Both of us being inflamed, it was the most difficult thing for me to look upon her and not crave her physically, and, as she later admitted, she felt the same yearning toward me. At the time, however, she was all but horrified at a thought which ran counter to all the principles impressed upon her since early youth. There was thus set up between us in this delightful atmosphere a conflict between tradition and desire. The hot faint breezes about the house and in the trees seemed to whisper of secret and forbidden contact. The perfumes of the thickly grown beds of flowers, the languorous sultry heat of the afternoon and night, the ripening and blooming fields beyond, the drowsy, still, starry nights with their hum of insects and croak of frogs and the purrs and whimpers and barks of animals, seemed to call for but one thing.
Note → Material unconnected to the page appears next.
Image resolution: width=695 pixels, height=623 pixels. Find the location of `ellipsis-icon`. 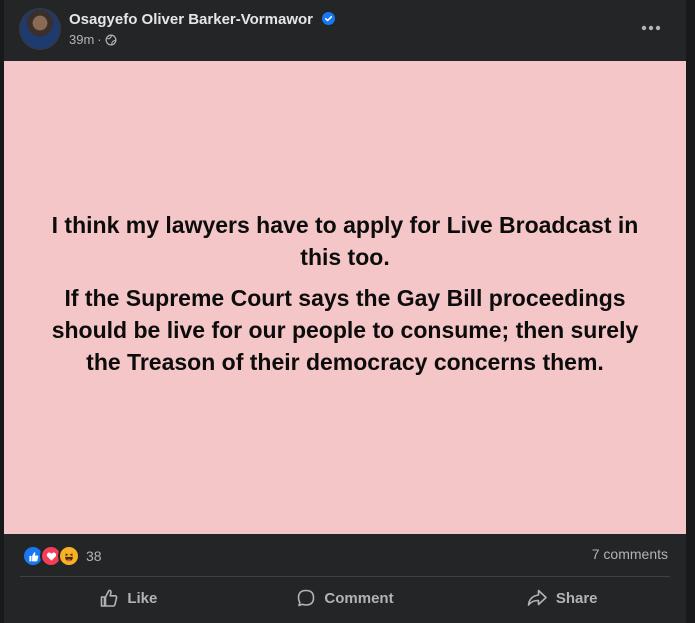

There was about her an intense delight in living. No doubt she longed as much to be seized as I to seize her, and yet there was a moral elusiveness which added even more to the chase. I wished to take her then and not wait, but the prejudices of a most careful rearing frightened and deterred her. And yet I shall always feel that the impulse was better than the forces which confuted and subsequently defeated it. For then was the time to unite, not years later when, however much the economic and social and religious conditions which are supposed to surround and safeguard such unions had been fulfilled, my zest for her, and no doubt hers in part for me, had worn away.

Love should act in its heat, not when its bank account is heavy. The chemic formula which works to reproduce the species, and the most vital examples at that, is not concerned with the petty local and social restraints which govern all this. Life if it wants anything wants children, and healthy ones, and the weighing and binding rules which govern their coming and training may easily become too restrictive. Nature’s way is correct, her impulses sound. The delight of possessing my fiancée then would have repaid her for her fears. and me for ruthlessness if I had taken her. A clearer and a better grasp of life would have been hers and mine. The coward sips little of life, the strong man drinks deep. Old prejudices must always fall, and life must always change. It is the law.